■ **Text to read**:
# Unit 2: Simple Linear Regression: Inference in Case QQ

## Learning Objectives

Develop the theoretical simple linear regression model and discuss how it is estimated.

• Distinguish between a deterministic relationship and a statistical relationship.
• Explain the concept of the least squares criterion.
• Interpret the intercept b0 and slope b1 of an estimated regression equation.
• Be able to obtain the estimates b0 and b1 from output.
• Recognize the distinction between a population regression line and the estimated regression line.
• Write regression models for the population in two forms: for individual values of the response or for the mean response.
• Write estimated regression models using output.
• Summarize the four assumptions (conditions) that comprise the simple linear regression model.
• Explain what the unknown population variance σ2 quantifies in the regression setting.
• Be able to obtain the estimate MSE of the unknown population variance σ2 from output.
• Explain that the coefficient of determination (r2) and the correlation coefficient (r) are measures of linear association. That is, they can be 0 even if there is perfect nonlinear association.
• Be able to interpret the r2 value.
• Explain the cautions necessary in using the r2 value as a way of assessing the strength of the linear association.
• Be able to calculate the correlation coefficient r  and r2 values from one another.
• Explain what various correlation coefficient values mean. (There is no specific interpretation for the correlation coefficient as there is for the r2 value.)

Discuss how the simple linear regression model can be used including inferential methods.

■ **Data records**:
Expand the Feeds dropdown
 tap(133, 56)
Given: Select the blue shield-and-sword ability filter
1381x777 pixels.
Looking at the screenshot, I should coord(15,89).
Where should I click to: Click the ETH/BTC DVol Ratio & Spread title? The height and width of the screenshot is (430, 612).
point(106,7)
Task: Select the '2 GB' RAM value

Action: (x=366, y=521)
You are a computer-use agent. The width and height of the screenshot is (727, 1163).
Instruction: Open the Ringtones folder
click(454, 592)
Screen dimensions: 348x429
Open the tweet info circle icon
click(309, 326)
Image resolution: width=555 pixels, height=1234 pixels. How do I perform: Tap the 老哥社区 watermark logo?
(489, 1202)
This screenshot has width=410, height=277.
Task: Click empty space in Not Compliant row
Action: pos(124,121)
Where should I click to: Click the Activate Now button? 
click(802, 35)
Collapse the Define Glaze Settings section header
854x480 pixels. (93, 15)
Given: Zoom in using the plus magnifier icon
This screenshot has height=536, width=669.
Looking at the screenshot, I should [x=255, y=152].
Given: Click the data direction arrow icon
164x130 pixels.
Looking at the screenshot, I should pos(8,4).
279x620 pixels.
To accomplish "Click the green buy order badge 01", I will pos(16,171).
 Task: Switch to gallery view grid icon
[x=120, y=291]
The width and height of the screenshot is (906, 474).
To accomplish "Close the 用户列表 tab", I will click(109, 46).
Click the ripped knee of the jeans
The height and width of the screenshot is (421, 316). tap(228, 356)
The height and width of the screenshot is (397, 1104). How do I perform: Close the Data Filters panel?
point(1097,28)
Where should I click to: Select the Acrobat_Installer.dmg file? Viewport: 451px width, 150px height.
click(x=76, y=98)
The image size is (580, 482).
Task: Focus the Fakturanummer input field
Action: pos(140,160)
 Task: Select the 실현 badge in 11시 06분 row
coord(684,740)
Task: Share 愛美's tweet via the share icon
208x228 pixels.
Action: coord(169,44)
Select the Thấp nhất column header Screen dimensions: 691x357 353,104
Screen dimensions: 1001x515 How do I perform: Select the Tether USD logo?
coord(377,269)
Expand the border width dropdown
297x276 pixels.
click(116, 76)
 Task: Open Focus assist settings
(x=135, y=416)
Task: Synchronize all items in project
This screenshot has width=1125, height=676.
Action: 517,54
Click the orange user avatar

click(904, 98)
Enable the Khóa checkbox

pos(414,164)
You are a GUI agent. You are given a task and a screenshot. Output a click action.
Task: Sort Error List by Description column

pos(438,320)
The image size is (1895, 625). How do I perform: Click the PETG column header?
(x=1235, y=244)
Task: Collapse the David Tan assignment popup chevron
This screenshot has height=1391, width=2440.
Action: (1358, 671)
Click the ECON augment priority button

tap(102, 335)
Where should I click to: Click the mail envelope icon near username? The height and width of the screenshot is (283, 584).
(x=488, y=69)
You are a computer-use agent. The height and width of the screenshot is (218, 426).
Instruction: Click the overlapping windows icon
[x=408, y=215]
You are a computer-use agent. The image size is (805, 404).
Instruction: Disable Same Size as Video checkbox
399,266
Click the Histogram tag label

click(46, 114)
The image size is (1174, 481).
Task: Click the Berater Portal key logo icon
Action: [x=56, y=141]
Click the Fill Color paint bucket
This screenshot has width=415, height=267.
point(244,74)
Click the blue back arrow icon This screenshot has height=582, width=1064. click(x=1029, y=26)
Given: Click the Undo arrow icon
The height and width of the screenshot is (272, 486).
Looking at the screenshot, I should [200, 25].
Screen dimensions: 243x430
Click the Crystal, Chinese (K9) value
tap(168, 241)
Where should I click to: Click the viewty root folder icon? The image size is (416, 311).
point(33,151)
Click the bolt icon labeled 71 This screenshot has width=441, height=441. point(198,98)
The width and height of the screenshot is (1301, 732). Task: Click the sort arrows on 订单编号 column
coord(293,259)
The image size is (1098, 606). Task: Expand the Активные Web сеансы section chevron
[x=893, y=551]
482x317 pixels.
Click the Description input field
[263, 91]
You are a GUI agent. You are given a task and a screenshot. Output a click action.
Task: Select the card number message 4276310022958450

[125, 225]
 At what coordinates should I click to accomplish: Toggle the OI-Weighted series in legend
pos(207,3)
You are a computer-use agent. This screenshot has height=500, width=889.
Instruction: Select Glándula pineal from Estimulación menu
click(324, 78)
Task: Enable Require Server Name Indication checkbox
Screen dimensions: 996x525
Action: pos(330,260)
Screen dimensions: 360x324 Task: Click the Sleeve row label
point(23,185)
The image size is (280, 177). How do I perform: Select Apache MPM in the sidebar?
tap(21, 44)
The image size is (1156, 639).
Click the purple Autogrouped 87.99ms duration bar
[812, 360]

■ **Work to complete**:
(a) Summarize the learning objectives for simple linear regression in two sentences.
(b) Write what comes next in the simple linear regression learning objectives, picking up after their last line.

■ **The replies**:
(a) The unit on simple linear regression sets out to develop the theoretical model, discuss how it is estimated, and show how it can be used, including inferential methods. Its objectives include interpreting the intercept b0 and slope b1, obtaining estimates such as b0, b1 and MSE from output, summarizing the model's four assumptions, and understanding that r2 and r measure only linear association.

(b)
• Be able to determine confidence intervals and conduct hypothesis tests for the population intercept β0 and population slope β1 using output.
• Be able to draw research conclusions about the population intercept β0 (if appropriate) and population slope β1 using the above confidence intervals and hypothesis tests.
• Explain the six possible outcomes about the slope β1 whenever we test whether there is a linear relationship between a predictor x and a response y.
• Explain the “derivation” of the analysis of variance F-test for testing H0: β1 = 0. That is, explain how the total variation in a response y is broken down into two parts — a component that is due to the predictor x and a component that is just due to random error. And, explain how the expected mean squares tell us to use the ratio MSR/MSE to conduct the test.
• Explain how each element of the analysis of variance table is calculated and be able to find the values of components given a partially complete ANOVA table.
• Explain what scientific questions can be answered with the analysis of variance F-test.
• Conduct the analysis of variance F-test to test H0: β1 = 0 versus HA: β1 ≠ 0.
• Explain the similarities and distinctions of the t-test and F-test for testing H0: β1 = 0.
• Explain that the t-test for testing that β1 = 0, the F-test for testing that β1 = 0, and the t-test for testing that ρ = 0 yield similar results. Explain when it makes sense to report the results of each one.
• Distinguish between estimating a mean response (confidence interval) and predicting a new observation (prediction interval).
• Explain the various factors that affect the width of a confidence interval for a mean response.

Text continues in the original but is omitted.